Submitted to: Theoretical and Applied Genetics
Publication Type: Peer Reviewed Journal
Publication Acceptance Date: 2/25/2022
Publication Date: 3/11/2022
Citation: Chen, L., Yang, S., Araya, S., Quigley, C.V., Taliercio, E.W., Mian, R.M., Specht, J., Diers, B., Song, Q. 2022. Genotype imputation for soybean nested association mapping population to improve precision of QTL detection. Theoretical and Applied Genetics. 135(5), pp.1797-1810.

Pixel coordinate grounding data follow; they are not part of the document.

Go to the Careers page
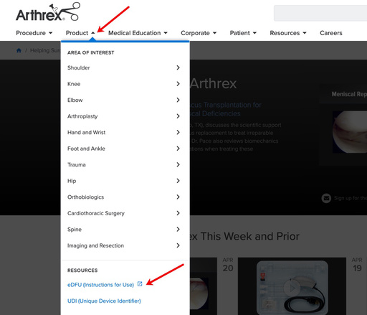This screenshot has height=315, width=367. point(331,33)
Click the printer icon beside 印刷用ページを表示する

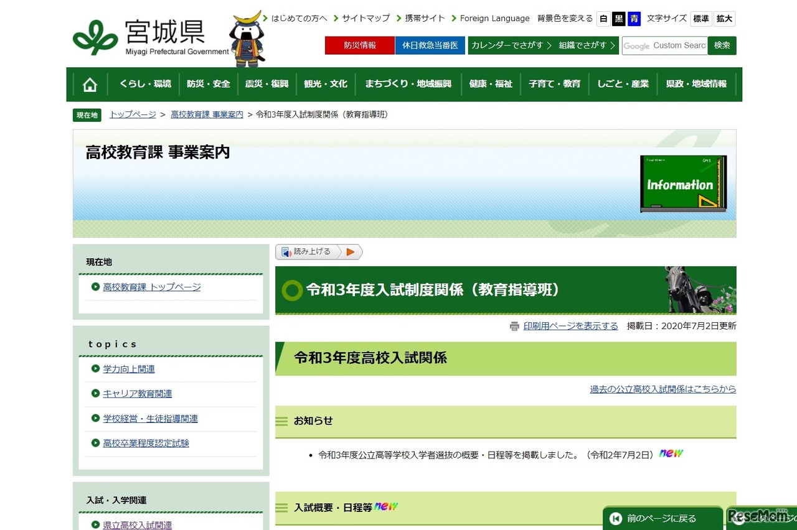(x=514, y=325)

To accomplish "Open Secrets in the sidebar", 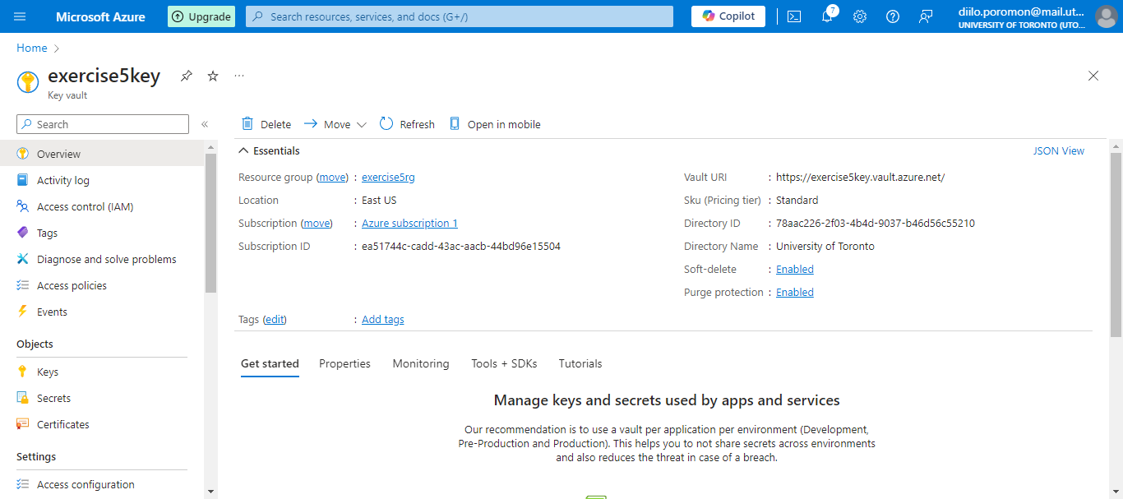I will coord(53,398).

Interpretive Summary: In modern breeding programs, germplasm is frequently required to be genotyped with a large number of molecular markers in order to track or identify genomic regions associated with traits of interest. Although sequencing approaches are cheaper than ever before, it is still costly for large scale studies. Genotype imputation is a method to infer breeding line marker genotypes using markers in a reference population, but knowledge of the best package and their imputation accuracy for self-pollinated crops like soybean is lacking. ARS-USDA scientists and collaborators in the universities compared imputation performance of three commonly-used imputation software packages in soybean populations. They demonstrated that the software could be used to estimate marker locations in soybean and that imputed dataset could significantly reduce the interval of genomic regions controlling seed quality traits, thus improving the efficiency of candidate gene identification. This is the first study to identify the best software and optimize parameters for imputation in soybean. The information will help breeders and geneticists to improve genotyping imputation accuracy not only in soybean but other self-pollinated crops. Results obtained will facilitate fine-mapping genes controlling different traits and downstream applications in soybean.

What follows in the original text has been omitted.